Mönche berühren keine Frauen und Nonnen keine Männer. Die weißgekleideten Mönche und die Nonnen besitzen nur drei weiße Gewänder. Einige Mönche bedecken ihren Mund mit einem weißen Stück Stoff (Muhapati), einige halten das Muhapati in der Hand, während manche keines benutzen. Für die Freilegung des Weges benutzen einige ein Rajoharan (eine kleine Bürste aus feinen Fäden), andere fertigen sich dafür eine Bürste aus heruntergefallenen Pfauenfedern. Sie praktizieren zweimal täglich, morgens und abends, Pratikraman und erlegen sich freiwillig viele Einschränkungen auf. Außerdem unterweisen sie die Haushälter in religiösen Angelegenheiten.

Sie befolgen ihre Gelübde mit großer Disziplin und erklären sehr ruhig, dass sie bestimmte Dinge nicht annehmen können, wenn ihnen etwas angeboten wird, das sie nicht annehmen können. Überall bringt man ihnen große Hochachtung entgegen.

In weltliche Angelegenheiten verstrickte und die wirkende Wahrheit ignorierende Menschen wie wir können religiösen Rat von diesen Mönchen und Nonnen erhalten. Sie erklären die Botschaft Lord Mahaviras. Wir sollten uns in Ehrfurcht vor diesen Mönchen und Nonnen verneigen. Wenn wir uns verneigen, sollten wir nieder knien und mit unseren Unterschenkeln, beiden Händen und dem Kopf den Boden berühren und „Mathen Vandami“ sagen, was „Ich verneige mich“ bedeutet. Männer sollen während des Verneigens die Nonnen nicht berühren, ebenso Frauen nicht die Mönche. Wir sollten versuchen, dem Beispiel der Mönche und Nonnen zu folgen.

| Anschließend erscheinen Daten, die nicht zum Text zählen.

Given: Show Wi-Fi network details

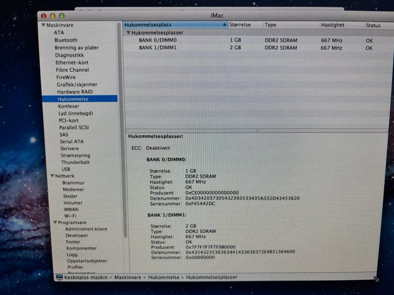Looking at the screenshot, I should coord(70,216).
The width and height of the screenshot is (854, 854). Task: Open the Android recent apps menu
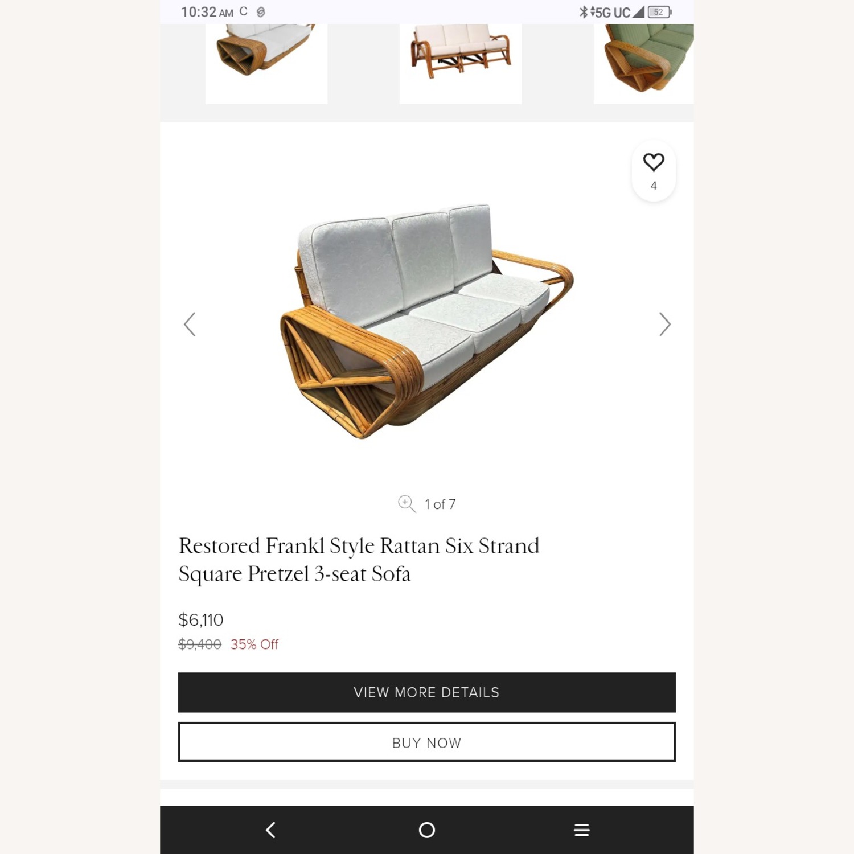point(581,830)
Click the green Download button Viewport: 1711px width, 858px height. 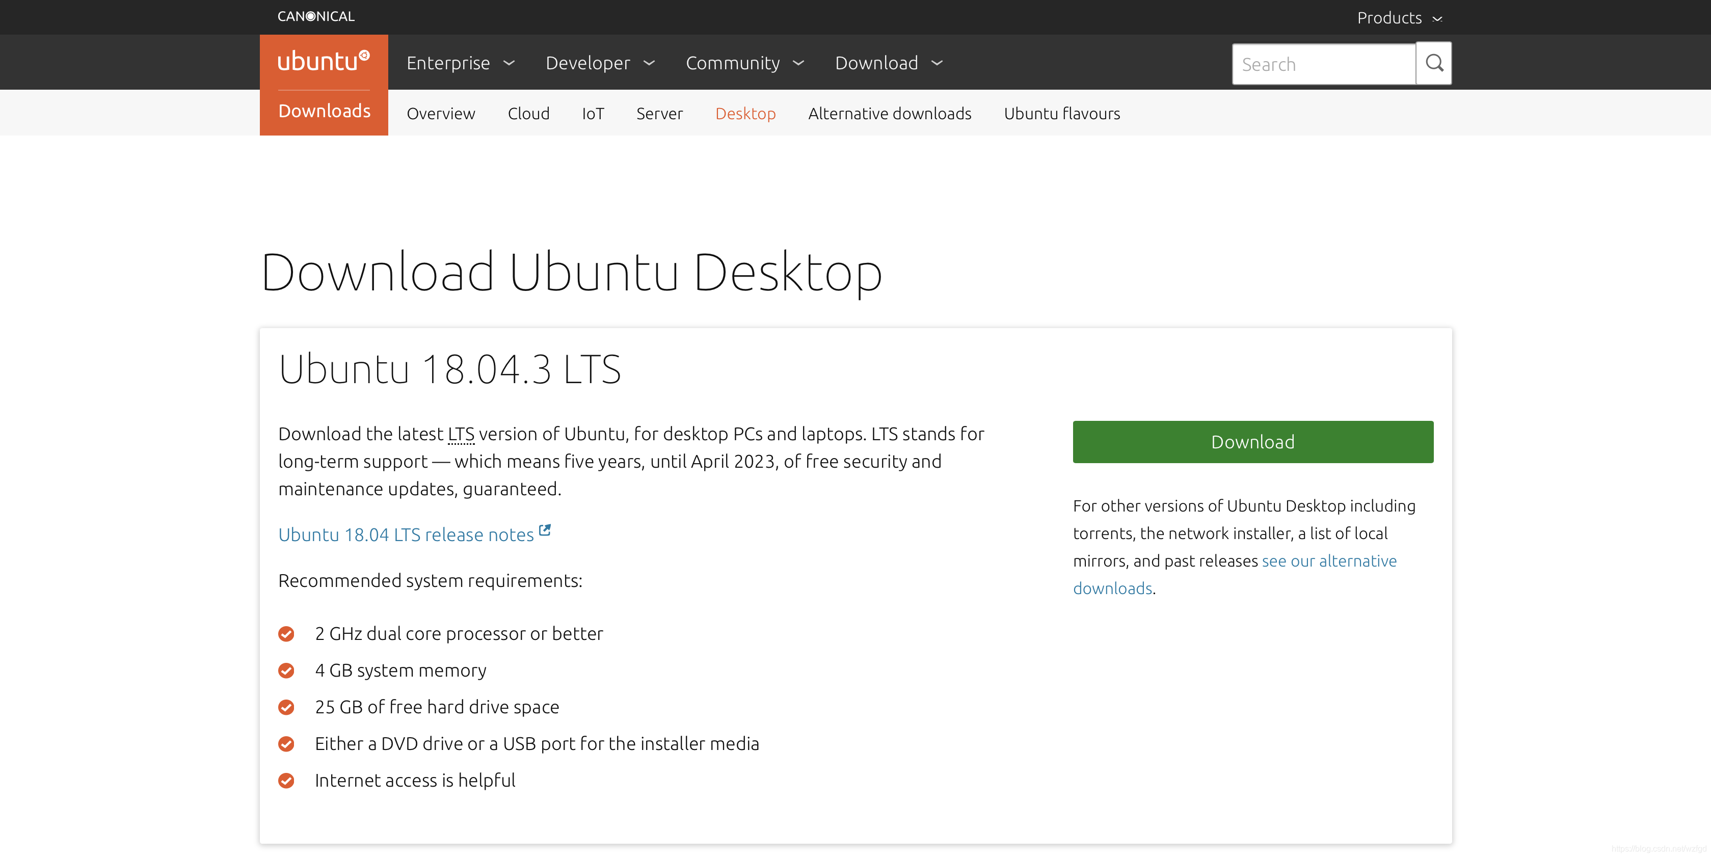click(x=1253, y=442)
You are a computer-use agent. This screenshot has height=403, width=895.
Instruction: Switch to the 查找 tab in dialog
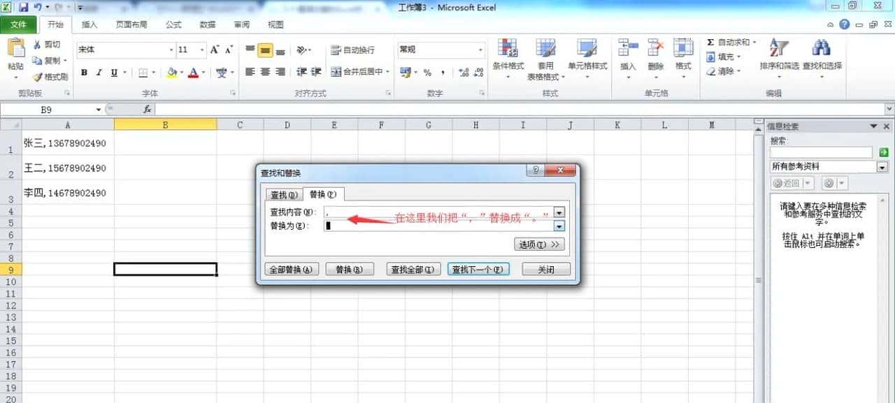283,195
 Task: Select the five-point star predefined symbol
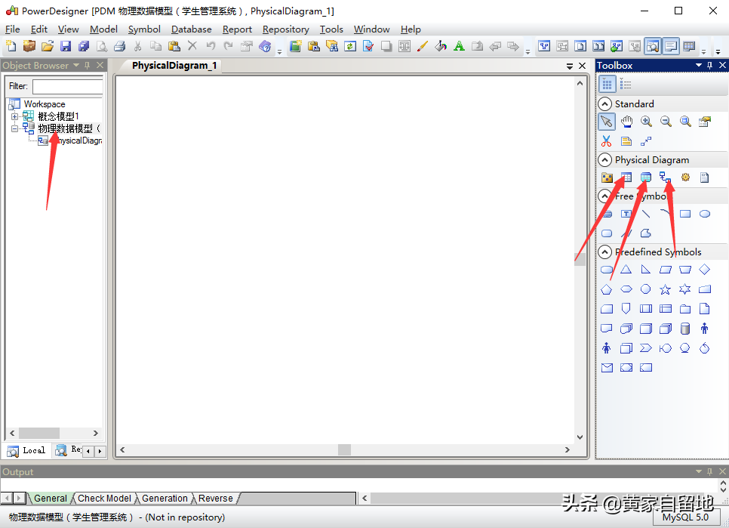[665, 289]
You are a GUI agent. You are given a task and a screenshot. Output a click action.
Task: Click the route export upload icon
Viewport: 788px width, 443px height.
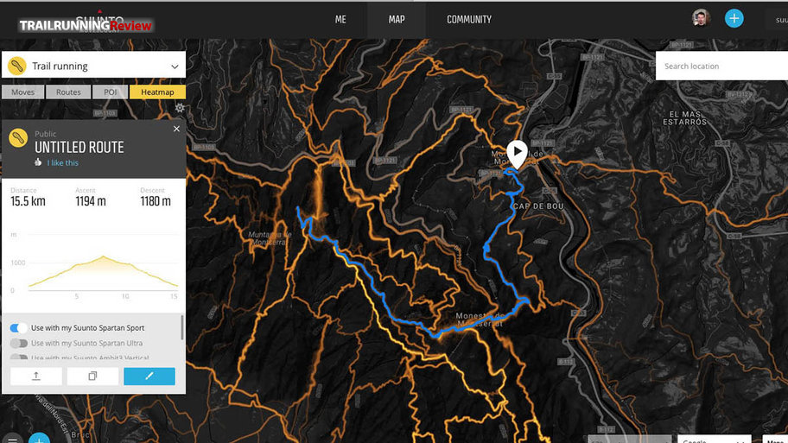point(36,376)
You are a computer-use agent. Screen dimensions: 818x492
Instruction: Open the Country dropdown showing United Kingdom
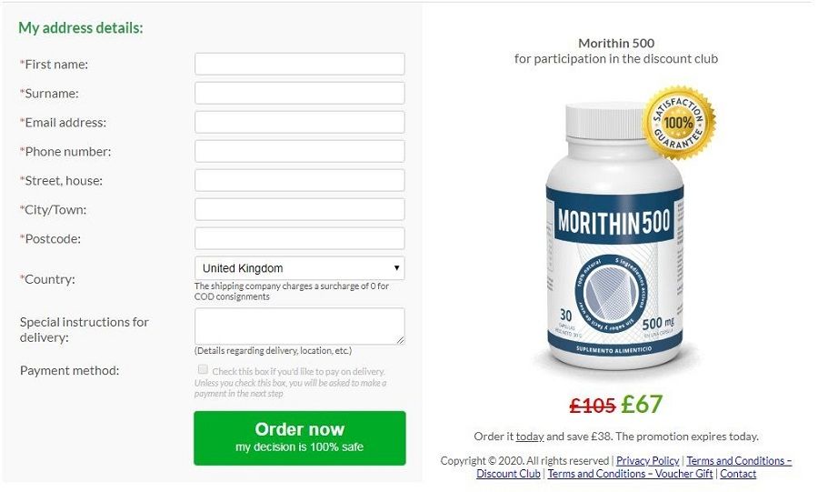point(299,268)
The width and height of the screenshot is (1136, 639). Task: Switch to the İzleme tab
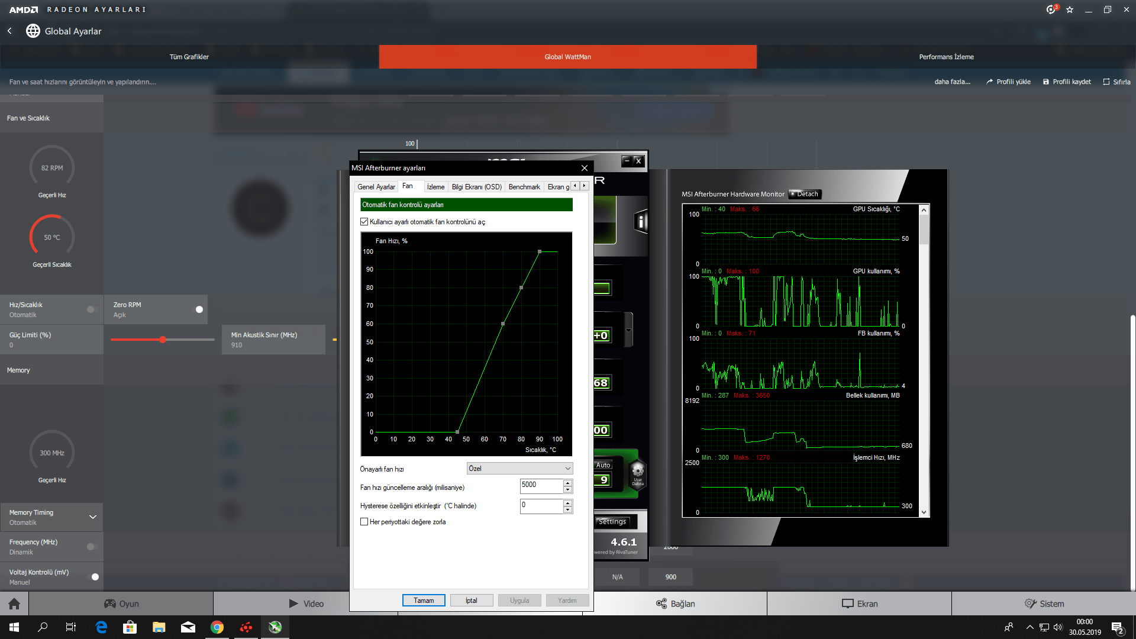click(435, 187)
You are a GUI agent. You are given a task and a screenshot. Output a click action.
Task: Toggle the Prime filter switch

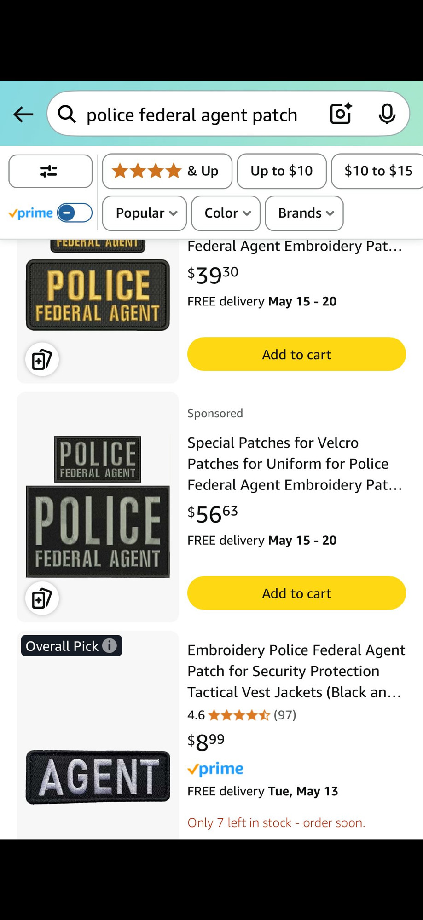pos(75,213)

Zum Ausklang die drei Bedingungen, die ein Mönch oder eine Nonne für die Entsagung der weltlichen Aspekte erfüllen muss:

  1. Freiwilliger Verzicht auf weltliche Güter und die sozialen und ökonomischen Aspekte des Lebens.
  2. Freiwillige Übernahme der fünf großen Gelübde und ihrer neunfältigen Beachtung.
  3. Nur weiße oder gar keine Kleider tragen, alle Nonnen tragen weiße Gewänder.

Fragen:

  1. Wer sind unsere spirituellen Lehrer?
  2. Was ist zu tun, um Mönch oder Nonne zu werden?
  3. Was geben sie auf, wenn sie ihrem weltlichen Leben entsagen?
  4. Nenne die fünf Gelübde, die sie ablegen.
  5. Sind Mönche oder Nonnen spirituelle Lehrer oder Sozialarbeiter?
  6. Was für Wasser trinken sie?
  7. Wie oft essen sie täglich?
  8. Essen sie nachts?
  9. Wie bekommen sie ihr Essen?
  10. Nehmen sie rohes grünes Gemüse an?
  11. Berühren Mönche und Nonnen Angehörige des anderen Geschlechtes?